What would it mean not to go extinct? Avoiding a singularity in the short-term probably wouldn’t hurt.
Interestingly, over the past few years, and especially over the past few weeks, AI is getting closer to generality very fast. Time for our world to avert the singularity seems to be running out.
On SIA, though, we should very strongly expect something to happen that stops the singularity. We should be expecting increasingly strange happenings that all seem mysteriously coordinated toward slowing AI down.
As a crazy example off the top of my head, maybe we would expect something like the world’s number one manufacturer of vital AI compute hardware to be primarily located on a tiny island locked in a massive and intractable historical conflict with its much larger neighbor.
Or, and again, I’m spitballing, we might expect the most business-friendly country in the world, home of Silicon Valley and basically all the leading AI firms, to elect a deranged, illiberal, nativist authoritarian who threatens to deport talented foreign engineers and to cause mass flight among well-educated Americans in general.
These sorts of highly-improbable features of the world would make the singularity a lot less likely, so we should regard them as a lot less improbable on SIA.
As the window for averting an extinction event tightens, other extremely improbable features could become exponentially more likely, as possible worlds begin dropping like flies. Our future will be locked into a very specific path one insane news cycle at a time.
And any 17-year-old seers who are nervous about their college choices will have a much harder time finding a possible world to prophesy about.
5.
Ok, you caught me, I’m not a seer. I just wanted to talk about anthropics.
What’s interesting, though, is how much the idea had purchase over me as I wrote the section above. How easy it was for me to slip into magical thinking, especially in a way that flattered myself.
has a great piece exploring this tendency and others:(I’ll give broad strokes, but you really should read that essay in full.)
Basically, teenagers tend to exhibit a lot of pre-schizophrenic symptoms—for example, more than half engage in “magical ideation” at least occasionally.
This doesn’t mean that we’re all gonna grow up to be schizophrenics—just that it’s a wacky age at which to have a brain. Everything’s always gonna be a bit off, usually in the direction of inventing crazy explanations for normal phenomena.
I probably can’t see the future so well these days because I’m not getting enough sleep, or because I have a bit of good ol’ fashioned repression going on. Nothing more to it.
On the other hand, maybe the world’s about to go batshit crazy, and also I’m a wizard!
I assign these possibilities fairly equal odds.
Lukethoughts
(And now the section that I’d intended to be for comic relief, but is quickly becoming necessary as a sanity-refresher. Just three thoughts from Lucas today.)
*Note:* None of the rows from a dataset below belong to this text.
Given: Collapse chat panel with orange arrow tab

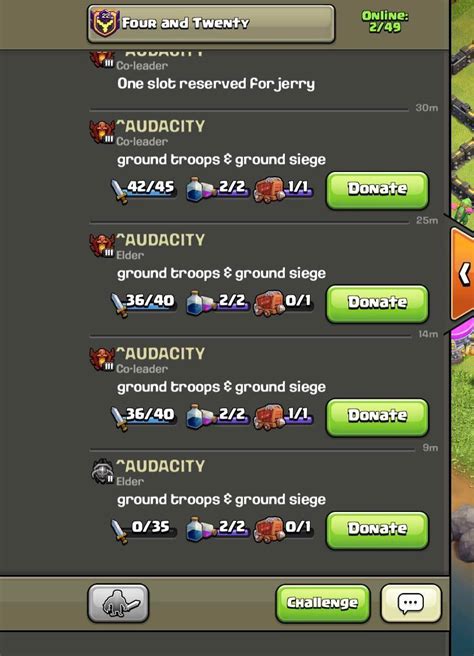Looking at the screenshot, I should click(462, 274).
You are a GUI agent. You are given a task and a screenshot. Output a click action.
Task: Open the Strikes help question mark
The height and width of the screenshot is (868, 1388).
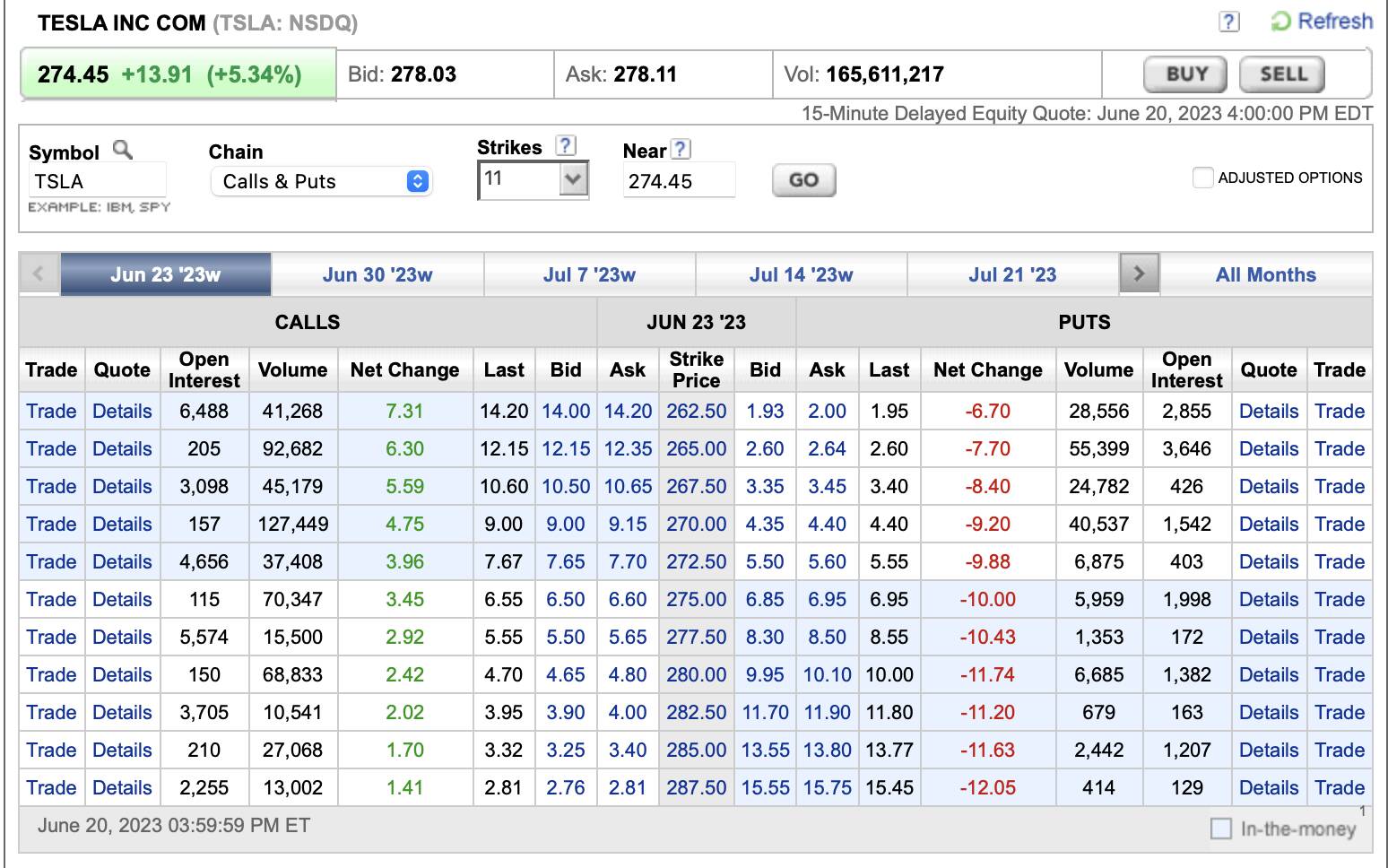click(565, 146)
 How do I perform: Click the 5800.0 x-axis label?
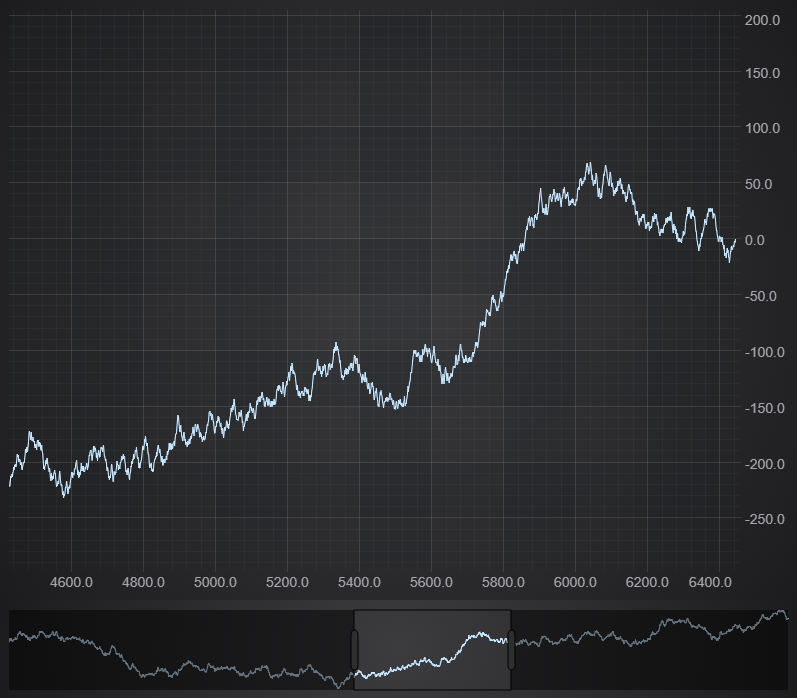click(x=503, y=583)
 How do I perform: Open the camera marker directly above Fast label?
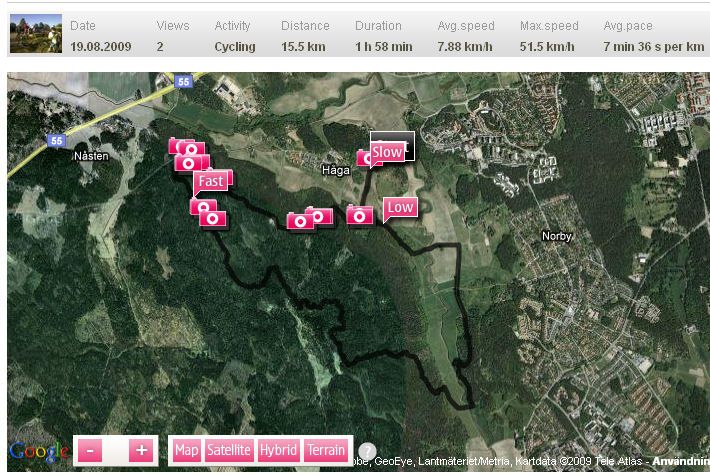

“I need to be a professional how I met your mother trivia warrior because it is insane how good I am at it.” (Ed. note: He really is unbelievably good.)
“Docuseries have to be top 10 best forms of content in existence.” (Ed. note: Couldn’t agree more, especially when they’re made by Jon Bois. I just finished the 7-installment Dorktown series on the Falcons, and am nearly done with Bois’ Pretty Good three-parter on the Reform Party. Incredible stuff.)
“Deontology and Consequentialism direct to natural selection and I can explain it through the play of Waiting for Godot.” (Ed. note: You’re forgiven for being confused; what he’s saying actually makes no sense. I fully know the context, and assure you: it makes no sense at all.)
Right as I typed this sentence, I realized I’d forgotten to turn in a Spanish assignment due one minute earlier. Ah, c’est la vie. I mean, así es la vida.